[SUPPLIED RECORDS Boundary: Start]

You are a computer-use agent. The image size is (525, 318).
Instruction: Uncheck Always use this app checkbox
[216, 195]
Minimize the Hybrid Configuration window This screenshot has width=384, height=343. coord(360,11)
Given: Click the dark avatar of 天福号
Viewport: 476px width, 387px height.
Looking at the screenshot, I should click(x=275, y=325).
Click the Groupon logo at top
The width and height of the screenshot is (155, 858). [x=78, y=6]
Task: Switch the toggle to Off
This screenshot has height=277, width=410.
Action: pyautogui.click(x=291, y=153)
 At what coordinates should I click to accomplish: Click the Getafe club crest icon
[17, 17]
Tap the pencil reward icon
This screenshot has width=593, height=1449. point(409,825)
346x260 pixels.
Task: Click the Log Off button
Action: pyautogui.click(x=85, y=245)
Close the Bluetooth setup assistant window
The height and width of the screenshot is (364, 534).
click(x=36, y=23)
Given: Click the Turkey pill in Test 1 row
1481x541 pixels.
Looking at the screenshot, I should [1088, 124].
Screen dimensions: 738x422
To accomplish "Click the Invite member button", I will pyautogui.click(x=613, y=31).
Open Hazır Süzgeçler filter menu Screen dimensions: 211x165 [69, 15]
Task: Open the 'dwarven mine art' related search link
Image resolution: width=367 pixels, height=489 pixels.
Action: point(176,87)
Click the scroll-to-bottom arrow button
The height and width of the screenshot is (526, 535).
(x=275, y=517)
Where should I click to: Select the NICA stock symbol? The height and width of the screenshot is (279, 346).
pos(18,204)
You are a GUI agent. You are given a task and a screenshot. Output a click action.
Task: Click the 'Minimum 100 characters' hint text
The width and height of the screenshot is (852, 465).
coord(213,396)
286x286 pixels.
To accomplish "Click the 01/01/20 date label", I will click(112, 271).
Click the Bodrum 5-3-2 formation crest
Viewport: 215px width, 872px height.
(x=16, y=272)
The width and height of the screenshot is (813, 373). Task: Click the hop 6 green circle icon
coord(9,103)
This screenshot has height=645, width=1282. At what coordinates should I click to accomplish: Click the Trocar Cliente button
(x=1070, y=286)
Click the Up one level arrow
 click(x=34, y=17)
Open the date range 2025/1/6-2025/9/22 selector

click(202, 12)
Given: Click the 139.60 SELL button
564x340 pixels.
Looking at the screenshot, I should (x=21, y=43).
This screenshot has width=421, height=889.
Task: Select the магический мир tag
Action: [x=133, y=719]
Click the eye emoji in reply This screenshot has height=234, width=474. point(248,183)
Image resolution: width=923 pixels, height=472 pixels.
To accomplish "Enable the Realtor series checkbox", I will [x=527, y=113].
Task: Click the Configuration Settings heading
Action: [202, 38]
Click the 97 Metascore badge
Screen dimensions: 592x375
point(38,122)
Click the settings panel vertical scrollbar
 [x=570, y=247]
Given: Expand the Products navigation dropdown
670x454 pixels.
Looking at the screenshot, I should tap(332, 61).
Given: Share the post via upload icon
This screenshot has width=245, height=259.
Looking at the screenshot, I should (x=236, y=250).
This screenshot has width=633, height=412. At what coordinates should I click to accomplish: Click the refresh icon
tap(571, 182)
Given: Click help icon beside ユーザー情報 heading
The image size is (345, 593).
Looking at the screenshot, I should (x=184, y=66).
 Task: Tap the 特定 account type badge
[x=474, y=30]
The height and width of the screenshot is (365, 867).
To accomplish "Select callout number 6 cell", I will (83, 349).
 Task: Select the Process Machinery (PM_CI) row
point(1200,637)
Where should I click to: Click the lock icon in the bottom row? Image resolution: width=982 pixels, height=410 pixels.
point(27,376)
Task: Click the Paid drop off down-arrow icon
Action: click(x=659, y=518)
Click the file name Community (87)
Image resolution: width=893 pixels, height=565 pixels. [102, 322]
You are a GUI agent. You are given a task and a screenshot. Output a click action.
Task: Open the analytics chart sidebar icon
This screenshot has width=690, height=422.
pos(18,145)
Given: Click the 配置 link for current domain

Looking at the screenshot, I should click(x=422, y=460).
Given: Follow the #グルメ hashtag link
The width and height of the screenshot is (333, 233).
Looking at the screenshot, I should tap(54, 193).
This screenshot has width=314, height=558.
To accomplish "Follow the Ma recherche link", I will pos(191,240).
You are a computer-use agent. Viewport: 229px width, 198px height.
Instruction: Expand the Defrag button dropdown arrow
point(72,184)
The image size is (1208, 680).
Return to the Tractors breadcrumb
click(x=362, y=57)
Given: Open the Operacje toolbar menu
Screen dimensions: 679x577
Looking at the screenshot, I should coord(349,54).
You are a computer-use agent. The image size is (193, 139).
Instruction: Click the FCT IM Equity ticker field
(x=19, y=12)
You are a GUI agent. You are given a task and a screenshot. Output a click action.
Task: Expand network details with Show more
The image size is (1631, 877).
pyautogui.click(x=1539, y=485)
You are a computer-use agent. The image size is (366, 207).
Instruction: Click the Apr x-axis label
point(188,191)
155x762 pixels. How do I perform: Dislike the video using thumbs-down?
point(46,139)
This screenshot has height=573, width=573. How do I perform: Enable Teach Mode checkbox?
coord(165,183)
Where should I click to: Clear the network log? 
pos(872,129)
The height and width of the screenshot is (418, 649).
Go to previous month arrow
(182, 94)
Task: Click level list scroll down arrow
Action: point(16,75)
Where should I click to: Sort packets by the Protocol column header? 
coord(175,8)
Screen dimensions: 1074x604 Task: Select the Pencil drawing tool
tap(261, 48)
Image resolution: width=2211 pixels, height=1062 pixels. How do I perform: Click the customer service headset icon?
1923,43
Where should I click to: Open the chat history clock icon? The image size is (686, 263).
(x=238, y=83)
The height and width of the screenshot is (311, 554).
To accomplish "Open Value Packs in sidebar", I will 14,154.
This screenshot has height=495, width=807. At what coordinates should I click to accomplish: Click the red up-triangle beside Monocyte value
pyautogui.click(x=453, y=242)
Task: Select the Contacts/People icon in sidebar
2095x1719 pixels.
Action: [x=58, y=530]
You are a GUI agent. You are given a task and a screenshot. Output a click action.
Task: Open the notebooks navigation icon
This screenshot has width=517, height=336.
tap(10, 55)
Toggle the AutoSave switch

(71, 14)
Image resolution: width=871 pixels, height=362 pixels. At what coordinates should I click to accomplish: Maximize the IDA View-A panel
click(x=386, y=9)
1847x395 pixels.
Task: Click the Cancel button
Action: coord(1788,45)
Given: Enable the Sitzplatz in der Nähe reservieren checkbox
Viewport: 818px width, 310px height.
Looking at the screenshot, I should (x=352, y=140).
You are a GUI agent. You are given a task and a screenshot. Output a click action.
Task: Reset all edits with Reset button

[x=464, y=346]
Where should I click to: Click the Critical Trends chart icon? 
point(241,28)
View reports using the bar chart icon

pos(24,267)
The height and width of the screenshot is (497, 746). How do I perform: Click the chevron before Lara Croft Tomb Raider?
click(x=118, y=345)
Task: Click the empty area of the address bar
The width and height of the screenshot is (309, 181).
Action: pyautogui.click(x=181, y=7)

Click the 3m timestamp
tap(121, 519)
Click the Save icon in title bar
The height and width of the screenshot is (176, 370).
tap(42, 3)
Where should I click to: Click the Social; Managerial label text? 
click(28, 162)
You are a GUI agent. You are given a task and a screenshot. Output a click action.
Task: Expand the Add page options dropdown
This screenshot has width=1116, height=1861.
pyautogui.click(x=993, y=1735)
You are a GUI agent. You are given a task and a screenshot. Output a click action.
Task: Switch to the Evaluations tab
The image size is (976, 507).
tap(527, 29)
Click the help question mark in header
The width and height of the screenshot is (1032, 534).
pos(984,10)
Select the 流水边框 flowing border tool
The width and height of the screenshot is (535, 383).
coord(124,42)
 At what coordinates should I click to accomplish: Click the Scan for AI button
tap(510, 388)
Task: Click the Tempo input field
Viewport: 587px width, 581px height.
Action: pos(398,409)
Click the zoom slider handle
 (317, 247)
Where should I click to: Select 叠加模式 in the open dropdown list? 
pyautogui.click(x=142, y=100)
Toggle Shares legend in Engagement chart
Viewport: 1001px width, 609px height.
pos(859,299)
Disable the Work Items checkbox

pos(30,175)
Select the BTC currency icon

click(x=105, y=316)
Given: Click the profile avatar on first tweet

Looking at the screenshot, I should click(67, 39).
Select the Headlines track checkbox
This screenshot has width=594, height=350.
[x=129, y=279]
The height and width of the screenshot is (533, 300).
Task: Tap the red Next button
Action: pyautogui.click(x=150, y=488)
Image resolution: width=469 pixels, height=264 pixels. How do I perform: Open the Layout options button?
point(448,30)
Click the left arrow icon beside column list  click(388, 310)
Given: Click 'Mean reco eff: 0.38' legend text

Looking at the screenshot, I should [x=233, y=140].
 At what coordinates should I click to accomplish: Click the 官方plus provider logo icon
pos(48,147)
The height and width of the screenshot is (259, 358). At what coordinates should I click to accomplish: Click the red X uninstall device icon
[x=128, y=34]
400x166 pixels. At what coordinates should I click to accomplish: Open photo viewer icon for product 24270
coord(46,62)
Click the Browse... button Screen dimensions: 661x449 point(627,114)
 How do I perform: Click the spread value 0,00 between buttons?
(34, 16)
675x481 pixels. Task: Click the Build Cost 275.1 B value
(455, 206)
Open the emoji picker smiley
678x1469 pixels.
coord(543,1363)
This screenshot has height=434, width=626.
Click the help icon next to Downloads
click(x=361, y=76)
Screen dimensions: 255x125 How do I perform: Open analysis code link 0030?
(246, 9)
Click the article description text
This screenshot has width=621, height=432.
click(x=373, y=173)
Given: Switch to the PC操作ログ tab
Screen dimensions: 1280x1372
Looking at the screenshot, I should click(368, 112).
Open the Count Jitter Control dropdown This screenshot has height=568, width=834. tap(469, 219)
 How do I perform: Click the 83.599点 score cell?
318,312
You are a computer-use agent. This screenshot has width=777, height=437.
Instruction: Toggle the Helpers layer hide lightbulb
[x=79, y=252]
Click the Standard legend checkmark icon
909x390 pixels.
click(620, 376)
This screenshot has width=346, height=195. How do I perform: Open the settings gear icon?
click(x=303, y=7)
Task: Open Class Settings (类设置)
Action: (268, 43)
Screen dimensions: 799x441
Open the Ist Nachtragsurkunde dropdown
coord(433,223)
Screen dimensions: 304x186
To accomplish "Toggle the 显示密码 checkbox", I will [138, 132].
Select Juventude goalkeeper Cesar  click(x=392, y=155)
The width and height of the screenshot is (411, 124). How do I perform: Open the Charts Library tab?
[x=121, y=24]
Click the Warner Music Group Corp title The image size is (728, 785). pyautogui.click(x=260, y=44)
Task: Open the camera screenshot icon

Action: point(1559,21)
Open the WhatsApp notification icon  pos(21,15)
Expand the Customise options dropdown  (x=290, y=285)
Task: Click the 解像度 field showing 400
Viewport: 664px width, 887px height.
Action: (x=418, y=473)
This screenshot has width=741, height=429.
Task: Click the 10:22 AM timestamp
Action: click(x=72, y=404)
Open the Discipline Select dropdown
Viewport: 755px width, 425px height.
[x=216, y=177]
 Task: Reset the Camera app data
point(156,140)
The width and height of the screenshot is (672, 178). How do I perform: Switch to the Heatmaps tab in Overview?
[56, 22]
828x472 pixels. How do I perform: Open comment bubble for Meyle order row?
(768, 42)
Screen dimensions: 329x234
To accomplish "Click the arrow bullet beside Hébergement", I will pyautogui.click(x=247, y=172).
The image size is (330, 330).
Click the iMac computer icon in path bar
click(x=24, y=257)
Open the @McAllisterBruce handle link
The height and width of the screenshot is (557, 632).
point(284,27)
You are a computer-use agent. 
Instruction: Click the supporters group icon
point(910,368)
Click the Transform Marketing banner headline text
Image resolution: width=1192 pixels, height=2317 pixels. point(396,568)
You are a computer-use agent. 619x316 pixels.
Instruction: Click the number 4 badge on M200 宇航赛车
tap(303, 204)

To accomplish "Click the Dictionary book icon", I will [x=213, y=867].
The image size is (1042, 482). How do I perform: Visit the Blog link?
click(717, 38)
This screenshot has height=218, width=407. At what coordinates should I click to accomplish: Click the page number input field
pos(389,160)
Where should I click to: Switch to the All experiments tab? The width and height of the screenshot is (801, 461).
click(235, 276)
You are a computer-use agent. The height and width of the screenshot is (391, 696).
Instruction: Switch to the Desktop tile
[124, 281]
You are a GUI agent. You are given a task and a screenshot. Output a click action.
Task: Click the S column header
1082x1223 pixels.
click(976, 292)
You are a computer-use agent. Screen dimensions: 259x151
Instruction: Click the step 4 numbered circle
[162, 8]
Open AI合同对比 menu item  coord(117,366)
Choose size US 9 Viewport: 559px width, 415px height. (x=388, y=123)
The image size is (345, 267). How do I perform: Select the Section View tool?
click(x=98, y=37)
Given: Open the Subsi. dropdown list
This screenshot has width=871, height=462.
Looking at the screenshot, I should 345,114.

[SUPPLIED RECORDS Boundary: End]

WORK ITEM: Once the line containing "Task: Open the 'dwarven" has been set down, nothing more is wanted; set down each line of the listing above up to it exactly, starting with the first.

RESPONSE:
You are a computer-use agent. The image size is (525, 318).
Instruction: Uncheck Always use this app checkbox
[216, 195]
Minimize the Hybrid Configuration window This screenshot has width=384, height=343. coord(360,11)
Given: Click the dark avatar of 天福号
Viewport: 476px width, 387px height.
Looking at the screenshot, I should click(x=275, y=325).
Click the Groupon logo at top
The width and height of the screenshot is (155, 858). [x=78, y=6]
Task: Switch the toggle to Off
This screenshot has height=277, width=410.
Action: pyautogui.click(x=291, y=153)
 At what coordinates should I click to accomplish: Click the Getafe club crest icon
[17, 17]
Tap the pencil reward icon
This screenshot has width=593, height=1449. point(409,825)
346x260 pixels.
Task: Click the Log Off button
Action: pyautogui.click(x=85, y=245)
Close the Bluetooth setup assistant window
The height and width of the screenshot is (364, 534).
click(x=36, y=23)
Given: Click the Turkey pill in Test 1 row
1481x541 pixels.
Looking at the screenshot, I should [1088, 124].
Screen dimensions: 738x422
To accomplish "Click the Invite member button", I will pyautogui.click(x=613, y=31).
Open Hazır Süzgeçler filter menu Screen dimensions: 211x165 [69, 15]
Task: Open the 'dwarven mine art' related search link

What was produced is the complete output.